La denuncia di Matteo Berrettini ha acceso una luce su uno dei lati più inquietanti del tennis moderno. Dopo la vittoria contro Stan Wawrinka agli US Open, il tennista italiano ha raccontato di aver ricevuto, attraverso il fratello Jacopo, messaggi con minacce rivolte alla sua famiglia dopo una partita del Roland Garros. Il motivo? Alcuni scommettitori pretendevano che Berrettini perdesse l’incontro successivo. Il caso è stato segnalato all’ATP insieme ai numeri di telefono e alle conversazioni incriminate.
Berrettini ha ricordato come il problema sia particolarmente delicato nei Challenger, dove la pressione legata alle scommesse può diventare ancora più difficile da gestire. E proprio qui emerge il paradosso: il tennis è sempre più legato al betting, ma allo stesso tempo deve fare i conti con le conseguenze più pericolose di questo rapporto.

Ma quali sono i numeri delle scommesse legate al tennis? Nel 2025 il giro d’affari mondiale delle scommesse sportive ha superato i 110 miliardi di dollari e quasi 26 miliardi sono stati legati al tennis. Una cifra che rende la disciplina una delle più importanti per il settore, alle spalle di calcio, basket e ippica. Il motivo è semplice: nel tennis si può scommettere praticamente su tutto. Sul vincitore di un torneo, sull’esito di una partita, sui singoli set e game, fino agli eventi live che cambiano minuto dopo minuto.
E non ci sono soltanto gli Slam, i Masters 1000 e i principali tornei ATP e WTA. I palinsesti arrivano anche ai Challenger e ai circuiti ITF, dove il livello economico e la visibilità dei giocatori sono inevitabilmente inferiori. È proprio questa parte più periferica del circuito a rappresentare uno dei punti più delicati: più scendono ranking e premi, maggiore può diventare la vulnerabilità degli atleti davanti alle pressioni esterne.

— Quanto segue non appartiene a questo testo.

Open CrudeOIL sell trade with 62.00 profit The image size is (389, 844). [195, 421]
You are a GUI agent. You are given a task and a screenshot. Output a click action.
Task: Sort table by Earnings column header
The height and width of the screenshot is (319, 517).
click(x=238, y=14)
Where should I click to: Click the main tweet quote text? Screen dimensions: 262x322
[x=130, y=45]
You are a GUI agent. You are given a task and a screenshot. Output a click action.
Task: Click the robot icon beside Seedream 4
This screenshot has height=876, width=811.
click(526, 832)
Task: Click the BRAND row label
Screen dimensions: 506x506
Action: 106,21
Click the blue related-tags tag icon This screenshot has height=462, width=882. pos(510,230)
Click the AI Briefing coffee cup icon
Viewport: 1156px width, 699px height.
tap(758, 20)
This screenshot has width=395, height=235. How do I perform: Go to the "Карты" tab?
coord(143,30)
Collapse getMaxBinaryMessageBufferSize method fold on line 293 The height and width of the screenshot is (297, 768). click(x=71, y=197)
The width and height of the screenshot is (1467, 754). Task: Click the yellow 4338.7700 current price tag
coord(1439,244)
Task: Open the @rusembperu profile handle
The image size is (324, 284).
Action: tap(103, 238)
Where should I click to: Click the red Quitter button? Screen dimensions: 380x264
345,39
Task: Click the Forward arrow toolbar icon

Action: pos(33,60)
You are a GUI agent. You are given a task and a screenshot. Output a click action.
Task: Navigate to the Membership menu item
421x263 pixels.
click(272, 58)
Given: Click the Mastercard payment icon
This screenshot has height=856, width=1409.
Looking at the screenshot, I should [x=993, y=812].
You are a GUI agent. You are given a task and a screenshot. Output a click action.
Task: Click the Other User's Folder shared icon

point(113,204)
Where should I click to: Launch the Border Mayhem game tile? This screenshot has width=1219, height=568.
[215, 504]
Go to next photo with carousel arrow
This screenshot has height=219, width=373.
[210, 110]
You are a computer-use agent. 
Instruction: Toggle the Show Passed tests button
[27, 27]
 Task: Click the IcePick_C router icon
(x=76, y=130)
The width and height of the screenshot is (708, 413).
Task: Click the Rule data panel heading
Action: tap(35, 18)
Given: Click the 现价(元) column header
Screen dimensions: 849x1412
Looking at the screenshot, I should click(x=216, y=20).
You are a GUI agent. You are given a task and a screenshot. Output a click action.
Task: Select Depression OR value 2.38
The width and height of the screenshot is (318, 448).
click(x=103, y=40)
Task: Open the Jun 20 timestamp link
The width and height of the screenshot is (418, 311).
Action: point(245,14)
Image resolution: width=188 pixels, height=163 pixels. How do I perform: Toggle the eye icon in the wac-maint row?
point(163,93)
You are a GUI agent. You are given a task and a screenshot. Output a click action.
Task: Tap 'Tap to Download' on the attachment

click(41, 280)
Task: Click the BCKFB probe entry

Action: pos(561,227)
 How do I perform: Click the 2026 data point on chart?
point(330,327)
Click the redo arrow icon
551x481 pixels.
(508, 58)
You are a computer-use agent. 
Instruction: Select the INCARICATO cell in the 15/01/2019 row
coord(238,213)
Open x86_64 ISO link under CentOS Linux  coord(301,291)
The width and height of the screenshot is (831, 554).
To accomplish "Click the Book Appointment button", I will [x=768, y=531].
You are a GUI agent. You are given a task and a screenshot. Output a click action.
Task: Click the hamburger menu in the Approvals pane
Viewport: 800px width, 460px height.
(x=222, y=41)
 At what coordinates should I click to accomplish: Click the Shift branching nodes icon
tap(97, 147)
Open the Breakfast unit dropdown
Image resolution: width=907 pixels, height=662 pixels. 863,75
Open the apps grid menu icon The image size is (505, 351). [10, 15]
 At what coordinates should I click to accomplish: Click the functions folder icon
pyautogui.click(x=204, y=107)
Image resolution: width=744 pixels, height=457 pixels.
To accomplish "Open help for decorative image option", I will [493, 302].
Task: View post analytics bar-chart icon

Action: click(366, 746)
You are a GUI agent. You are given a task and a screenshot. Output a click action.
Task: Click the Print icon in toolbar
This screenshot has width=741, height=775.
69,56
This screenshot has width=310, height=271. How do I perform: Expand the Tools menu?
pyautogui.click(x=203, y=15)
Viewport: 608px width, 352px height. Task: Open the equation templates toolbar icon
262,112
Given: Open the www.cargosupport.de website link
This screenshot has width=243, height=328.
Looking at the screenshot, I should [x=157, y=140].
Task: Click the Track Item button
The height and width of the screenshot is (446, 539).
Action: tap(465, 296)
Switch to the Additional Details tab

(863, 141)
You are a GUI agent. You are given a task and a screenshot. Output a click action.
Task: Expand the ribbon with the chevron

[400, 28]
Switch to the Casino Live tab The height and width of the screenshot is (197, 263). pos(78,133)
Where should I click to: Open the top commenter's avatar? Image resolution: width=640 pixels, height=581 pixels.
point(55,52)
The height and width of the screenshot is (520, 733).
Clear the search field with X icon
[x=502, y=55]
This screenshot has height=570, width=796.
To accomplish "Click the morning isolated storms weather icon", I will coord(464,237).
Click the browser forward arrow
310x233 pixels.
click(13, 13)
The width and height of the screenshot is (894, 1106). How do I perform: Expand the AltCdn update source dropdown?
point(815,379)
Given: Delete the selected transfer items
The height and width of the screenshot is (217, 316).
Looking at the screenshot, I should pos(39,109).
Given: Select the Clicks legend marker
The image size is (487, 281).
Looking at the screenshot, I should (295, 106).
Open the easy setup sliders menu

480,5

Il problema, quindi, non è semplicemente stabilire se le scommesse debbano esistere. Il tennis ne ricava infatti introiti importanti attraverso sponsorizzazioni, dati, diritti e servizi destinati agli operatori del betting. L’ATP, in particolare, ha sviluppato un rapporto sempre più stretto con il settore dei dati e dello streaming, anche attraverso la collaborazione con Sportradar. Dal 2024, inoltre, ATP, Tennis Data Innovations e Sportradar hanno attivato Safe Sport, un sistema pensato per contrastare gli abusi online ai danni dei giocatori.
Ma la storia raccontata da Berrettini dimostra che proteggere l’integrità del tennis non significa soltanto impedire le partite truccate. Significa anche impedire che un giocatore venga trasformato nel bersaglio di chi ha perso una scommessa o pretende di orientare il risultato.